Two days after Laura Daub moved to the Beach, she received some sobering news: she had been diagnosed with breast cancer.
Three weeks later Daub underwent a partial mastectomy/lumpectomy. The mass was removed with clear margins, but the diagnosis was not great: triple negative breast cancer, stage 2, grade 3 – one of the more difficult cancers to treat, as it doesn’t respond to hormonal therapies.
But rather than shutting down or hiding at home with family during treatment, Daub opted to turn her illness into opportunity, a chance to make a cheeky statement, raise awareness of the importance of women being checked for breast cancer, and to raise some money for the hospital treating her cancer.
Daub contacted Sarah Snood in England, who was running a campaign where she posted a daily photo of herself in new headwear, to raise both money for her local cancer hospital, and awareness, in the form of encouraging others to get checked regularly for signs of breast cancer. Daub asked Snood if she would mind if she ran basically the same campaign here in Toronto, and thus was born the ‘Check Your T*ts’ campaign, Canadian edition.
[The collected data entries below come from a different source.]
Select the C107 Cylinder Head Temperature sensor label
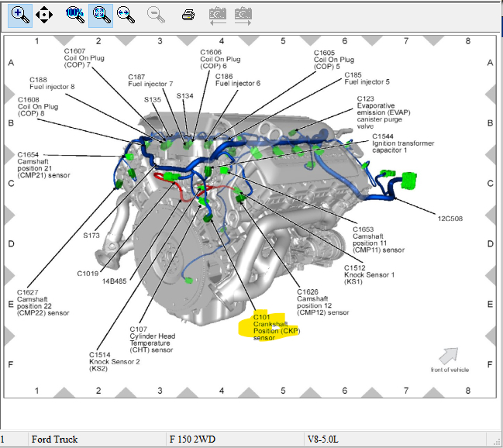The image size is (503, 448). (153, 339)
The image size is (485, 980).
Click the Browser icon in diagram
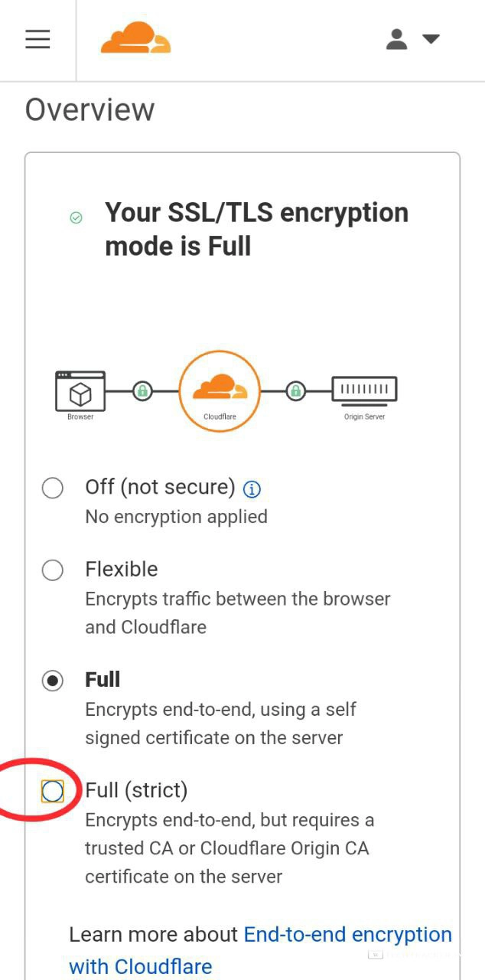80,392
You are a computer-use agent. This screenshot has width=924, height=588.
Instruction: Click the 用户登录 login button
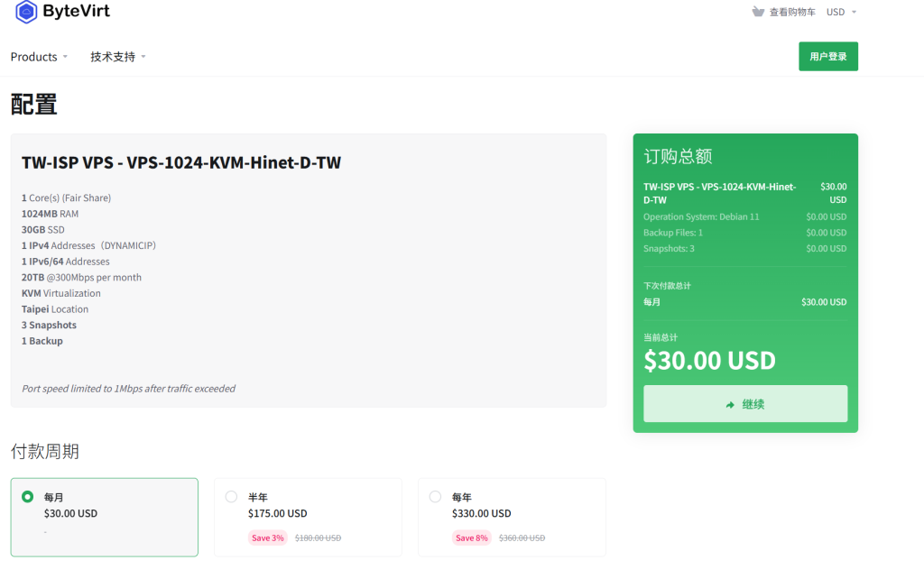pos(827,56)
Daub will post a photo of herself in different headgear every day for either a year, or until her goal of raising $10,000 for Princess Margaret Cancer Centre is reached. The campaign started on Dec. 3.
“I hadn’t even lost my hair at that point,” said Daub.
On the day she spoke with Beach Metro News, Daub posted her 80th photo, wearing a cat-themed hat sent to her from an online supporter she’s never met before. The caption asked, “Have you checked your t*ts lately? Today would be the purrfect time to do so.”
The reaction so far has been very positive, she said, with more than $3,000 raised through canadahelps.org (tax receipts are available, and Daub doesn’t have to deal with receiving and passing on donations).
Even more encouraging, she said, are the comments from those who actually have gone on to get checked.
“I’ve had a few people tell me they’ve made appointments for mammograms, and that’s amazing,” she said.
Daub recently found out her chemotherapy would be discontinued before reaching its conclusion, because of a bad reaction to the chemicals in the second stage. While she said the idea of stopping chemo early is scary, it’s also a bit of a relief, after the harsh effects the treatments had.
“I spent a lot of time on the couch watching Downton Abbey,” she said, choosing to point out one of the few positive sides to chemotherapy.
Daub invites hat donations, most of which she plans to pass on when the campaign has wrapped up. Hats have been sent by both online-only and real-life friends and supporters from around the world.
“When I’m finished I’m going to donate the ones that I can to other cancer patients,” she said.
Not all of them are up for donation, however. The first large selection of headwear came from Daub’s mother in Florida, who, Daub said with a laugh, “turned out to be like the Emelda Marcos of hats.”
Next up is radiation treatment – and more hats and wigs, of course. Daub said her mother now tells her she can’t start her day in Florida without seeing a new photo.
While she says she was never a hat person before, the challenge has likely made her into one for life. And for someone who trained in fashion design, the lack of previous experience with headwear is a bit ironic.
“Now I’m kicking myself for not taking the extra millinery course,” she said.